Если бы темой моего обращения была история политической мысли, самого почетного места и наиболее обширного изложения в нем заслуживали бы идеи Платона и Аристотеля.
В наше время свобода и хорошее правительство не исключают друг друга; причем имеются превосходные доводы в пользу того, что они должны следовать рука об руку. Свобода не есть средство достижения более высокой политической цели. Она сама – высочайшая политическая цель. И необходима она не ради хорошей общественной администрации, но для обеспечения безопасности на пути к вершинам гражданского общества и частной жизни. Увеличение свободы в государстве может порою способствовать развитию посредственности и поставлять питательную среду предрассудку; может оно даже оттягивать принятие полезных законов, уменьшать военную мощь и ограничивать пределы империи. С полным основанием можно допустить, что если бы в Англии или Ирландии многое шло из рук вон плохо под властью разумного деспотизма, что-то при этом все же делалось бы лучше, чем теперь; что римская власть была более просвещенной при Августах и Антонинах, чем под властью сената или во дни Мария и Помпея.
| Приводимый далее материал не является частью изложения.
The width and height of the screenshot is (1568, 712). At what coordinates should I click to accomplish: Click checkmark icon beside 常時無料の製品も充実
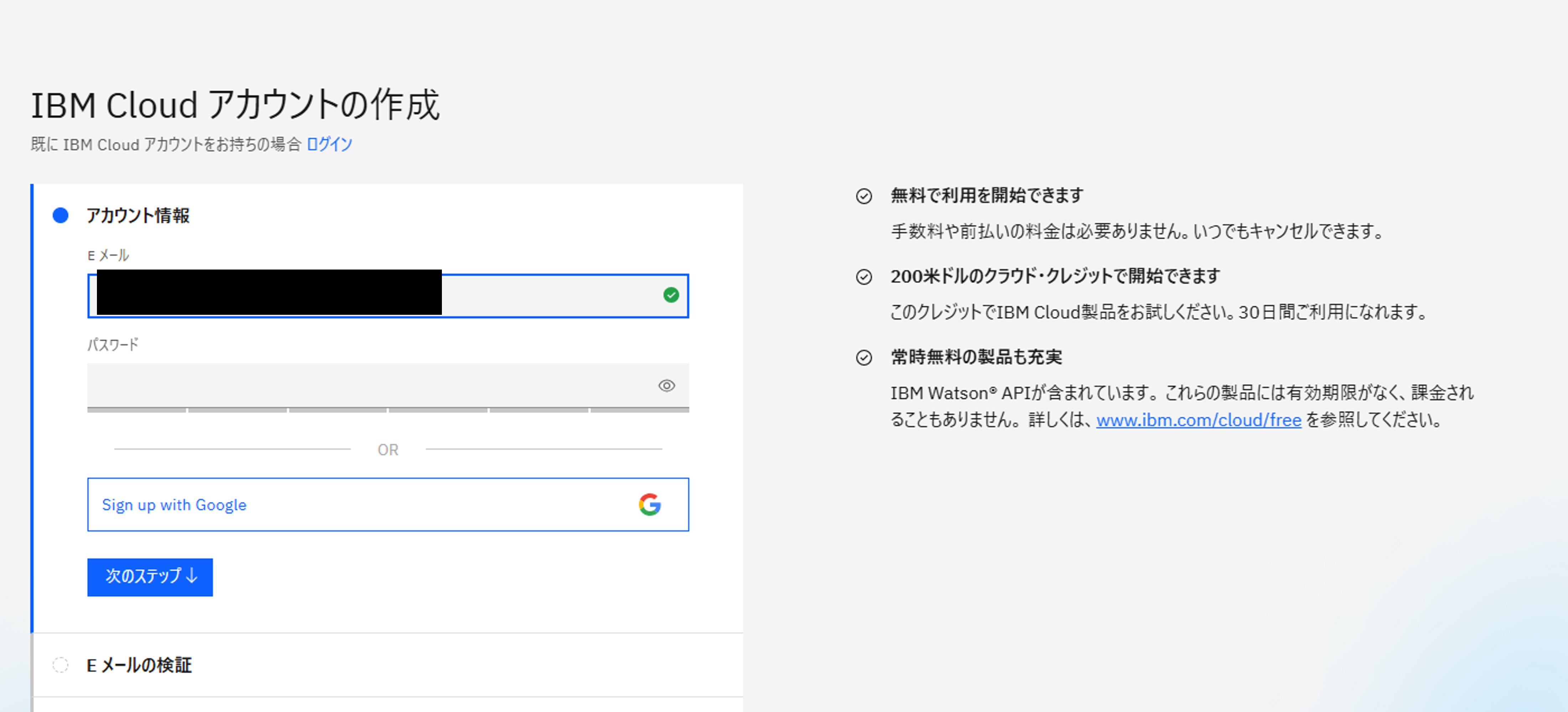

Человек великодушный предпочтет видеть свою страну бедной, слабой и незначительной, но свободной, чем мощной, процветающей, но порабощенной. Лучше быть гражданином скромной альпийской республики[33]
, чье влияние едва ли перешагнет когда-либо за ее тесные границы, чем подданным грандиозной самодержавной монархии, под сенью которой пребывает половина Азии и половина Европы[34]. С другой стороны, можно возразить, что свобода не суммирует в себе всего того, ради чего стоит жить, и не заменяет собою этой суммы; что круг наших возможностей ограничен действительностью и что границы этого круга меняются; что развитые цивилизации вручают государству все большее число прав и обязанностей, одновременно увеличивая тяготы и стеснения, налагаемые на подданного; что хорошо подготовленная и разумная община может высказаться за выгоды, вытекающие из навязанных ей обязательств, которые на ранней стадии представлялись бы непереносимыми; что процесс либерализации не является чем-то расплывчатым и неопределенным, но имеет целью положение, при котором на общество не налагалось бы иных ограничений, кроме самим этим обществом расцениваемых как ему благоприятствующие; что свободная страна может оказаться менее способной к утверждению религии, предотвращению общественных пороков или облегчению людских страданий, чем страна, которая не содрогнется перед необходимостью противопоставить чрезвычайным обстоятельствам концентрацию власти и известные жертвы правами личности; и что высшая политическая цель по временам должна отступать перед еще более высокой целью нравственной. Мои слова ни в чем не противоречат всем этим заслуживающим полного уважения суждениям. Мы занимаемся сейчас не следствиями свободы, а ее причинами. Мы отыскиваем идеи, позволяющие взять под контроль склонную к произволу власть – либо путем распределения земной власти, либо путем обращения к власти, стоящей над всеми земными правительствами, – и вот в смысле разработки этих идей величайшие греческие философы не предложили нам ничего, что следовало бы принять во внимание.